South Of The Border brengt voor het eerst de maffe en typische Beardfish gein. Een recht toe recht aan rocker enerzijds, een parodie op en een vette knipoog naar Frank Zappa anderzijds. Gaandeweg het nummer blijkt het meer om een eerbetoon aan de dikbesnorde grootheid te gaan. Of is het toch de muzikale omlijsting van een stripverhaal? Nee, het nummer besluit niet met de ruïnering van je stereoset.

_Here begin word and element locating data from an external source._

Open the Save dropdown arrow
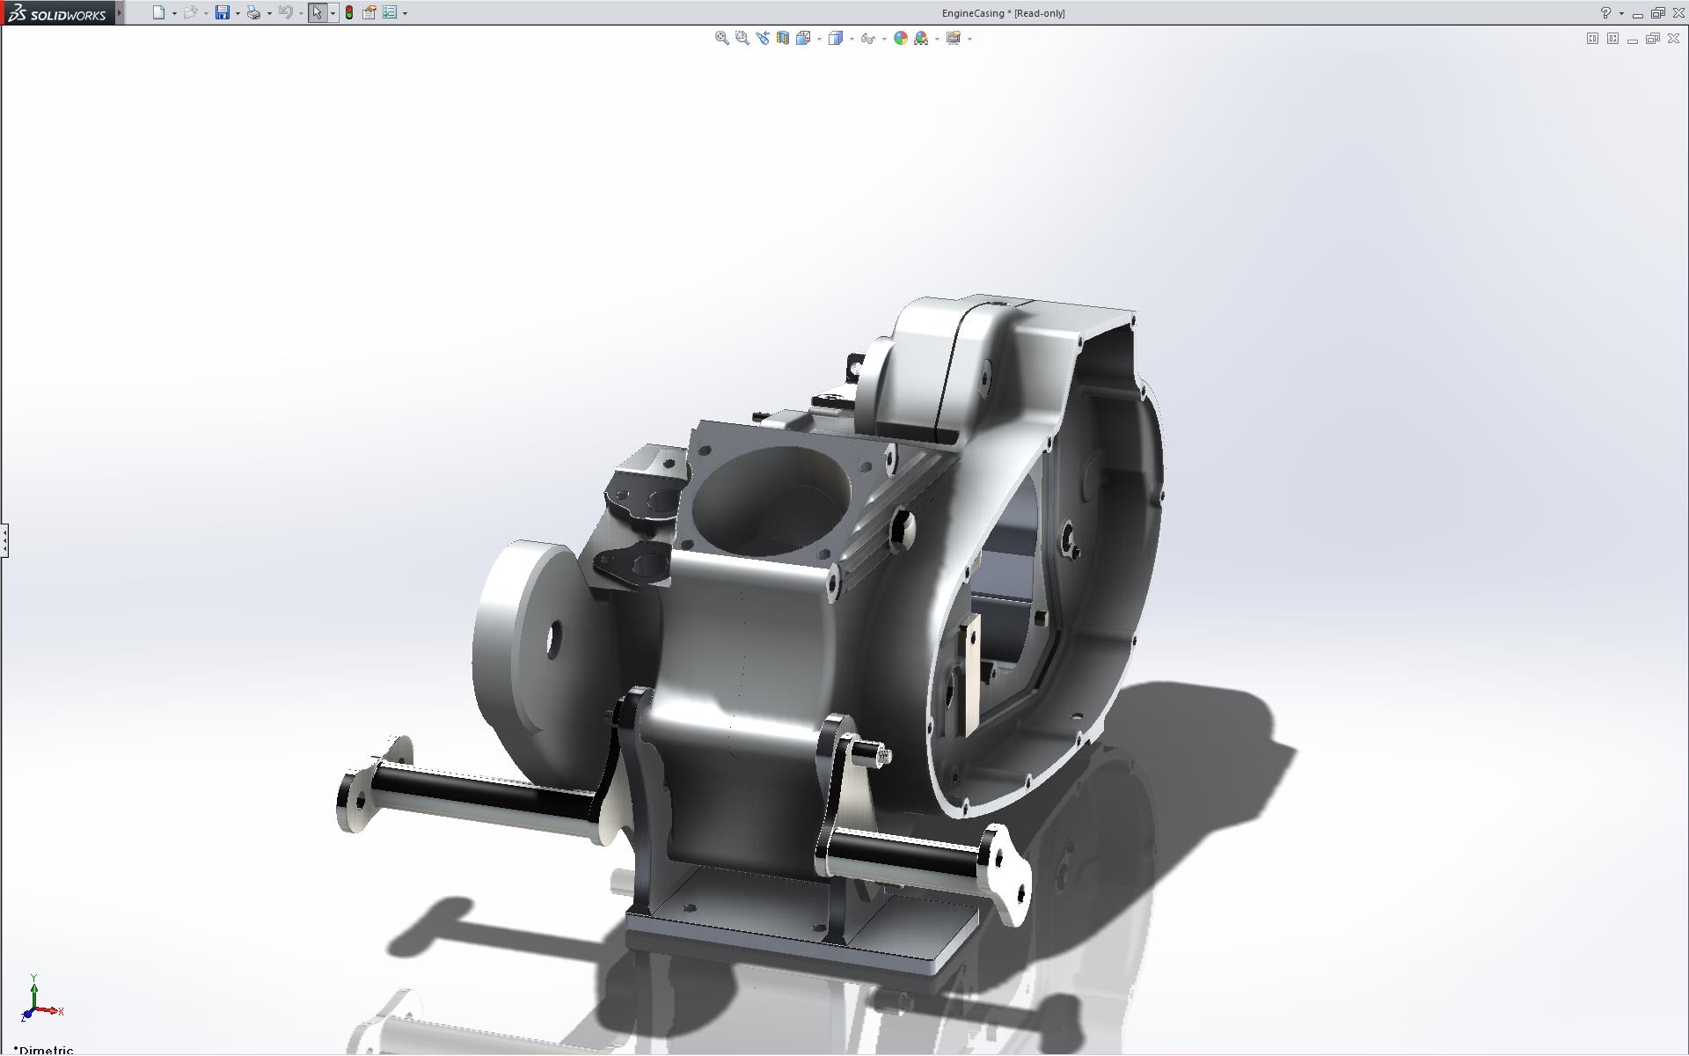Screen dimensions: 1689x1056 [x=238, y=13]
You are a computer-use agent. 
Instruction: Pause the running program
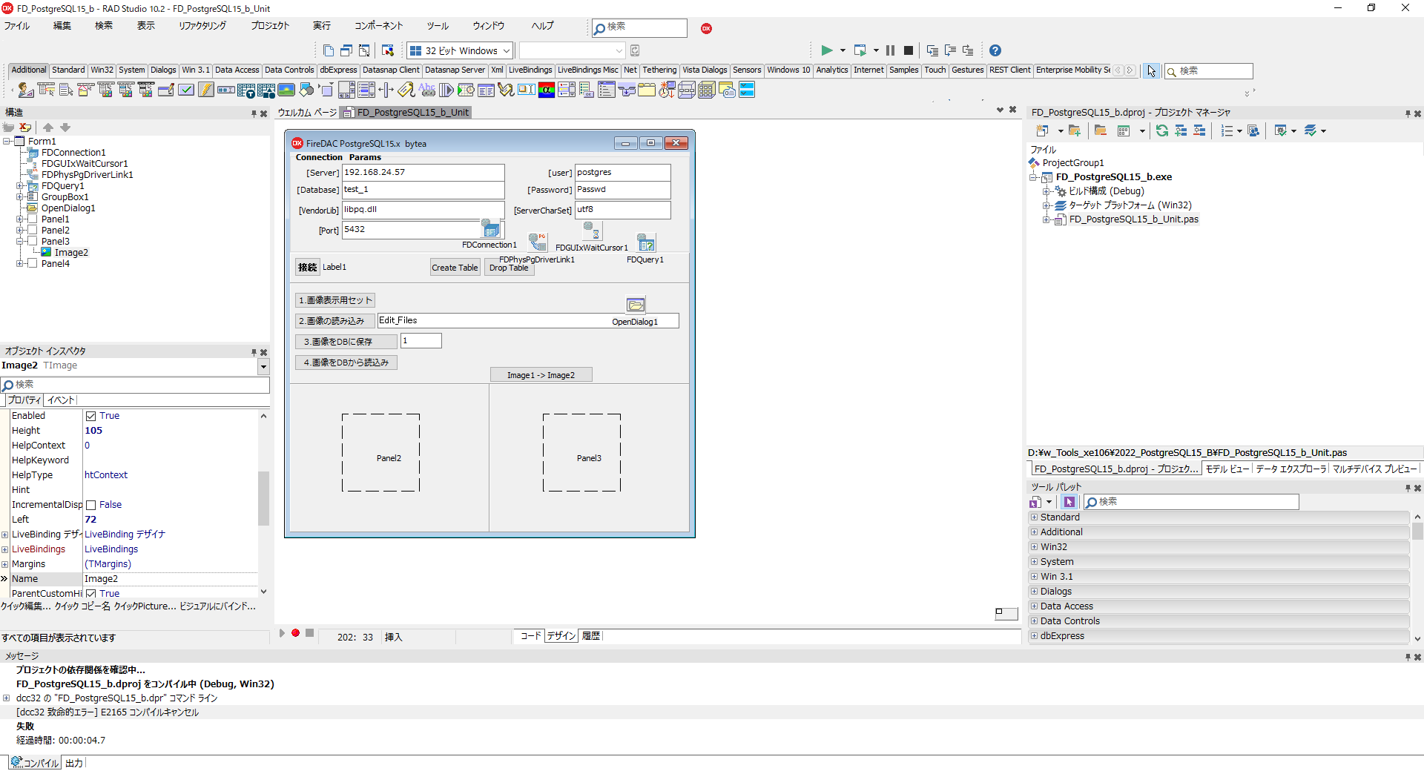890,50

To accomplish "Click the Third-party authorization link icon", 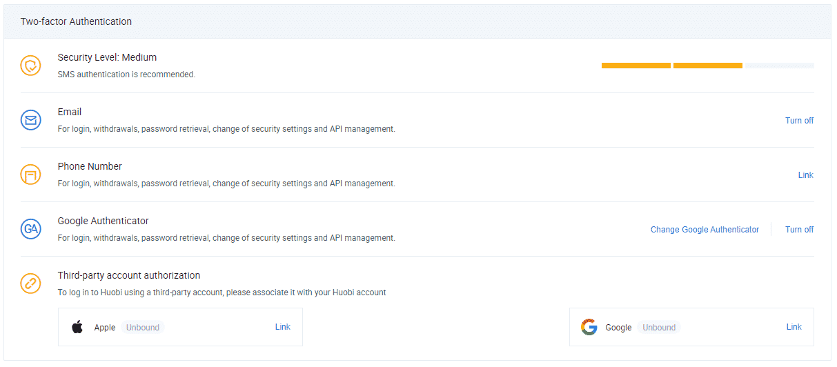I will point(31,284).
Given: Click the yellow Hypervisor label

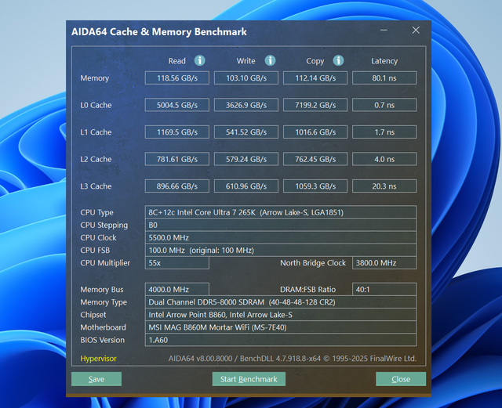Looking at the screenshot, I should tap(100, 359).
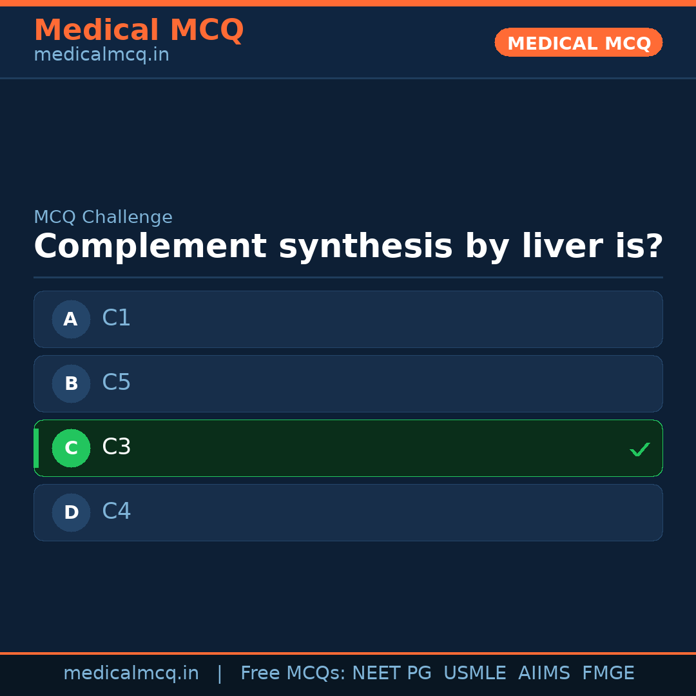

De humor lijkt zich voort te zetten in het instrumentale Cashflow, een volslagen krankjorum nummer of is het de eindeloze egotrip van Rikard Sjöblom? Toch krijgt het album steeds meer weg van een soloalbum van de bandleider. Het zijn de dominante zang en zijn toetsenspel die op The Downward Spiral / Chimay daar mede aan bijdragen. Hij wordt daarbij met verve ondersteund door de spetterende basgitaar van Robert Hanson en de onverstoorbaar verder roffelende Magnus Astgren. Tot nu toe komt David Zackrisson er met zijn gitaarspel maar karig van af.
Dan is het tijd voor het meer dan 35 minuten (!) durende titelnummer Sleeping In Traffic. In de ‘verhaallijn’ staat dit nummer symbool voor een droom, in mijn ogen een zeer onsamenhangende droom niet te verstaan. De mooie en solide intro is lekker lang uitgesponnen en belooft veel goeds. Daarna volgt een stuk waarin het eentonigheid troef is. Pas in de tweede helft van het nummer laat Beardfish weer horen waar zij eigenlijk toe in staat is. Kwinkslagen alom, bijvoorbeeld naar de zeventiger jaren disco. “Ha, ha, ha, ha, staying alive, staying alive” giert uit mijn speakers. Vreemde geluiden ondersteunen de teksten. Welkom in circus Sjöblom, waar niets is wat het lijkt. Helaas verzandt (of strandt) het nummer uiteindelijk toch weer in eentonigheid. Het spel is bijkans virtuoos, dat wel, maar er komt meer kijken om een goed episch nummer neer te zetten.
Mijn aanvankelijke enthousiasme na enkele luisterbeurten was na een nieuwe reeks luisterbeurten danig getemperd. Nee, “Sleeping In Traffic: Part Two” kan bij lange na niet tippen aan “Part One” en al helemaal niet aan “The Sane Day“. Het gemis aan frisse fruitigheid die deze albums zo sierden doet zich hier gelden. Goed, nachten zijn vaak lang, donker en somber. Wellicht is dat wat de heren wilden overbrengen. Daar zijn ze dan overwegend in geslaagd.
In een krappe drie jaar tijd is deze groep met “Sleeping In Traffic: Part Two” wat mij betreft nog niet doorgestoten naar de absolute top. Iets waar ik toch wel stilletjes op gehoopt had. Ik had zelfs al visioenen van een avond waarop “Sleeping In Traffic: Part One” én “Two” live worden uitgevoerd met “The Sane Day” als toegift. Zou dat humor geweest zijn?!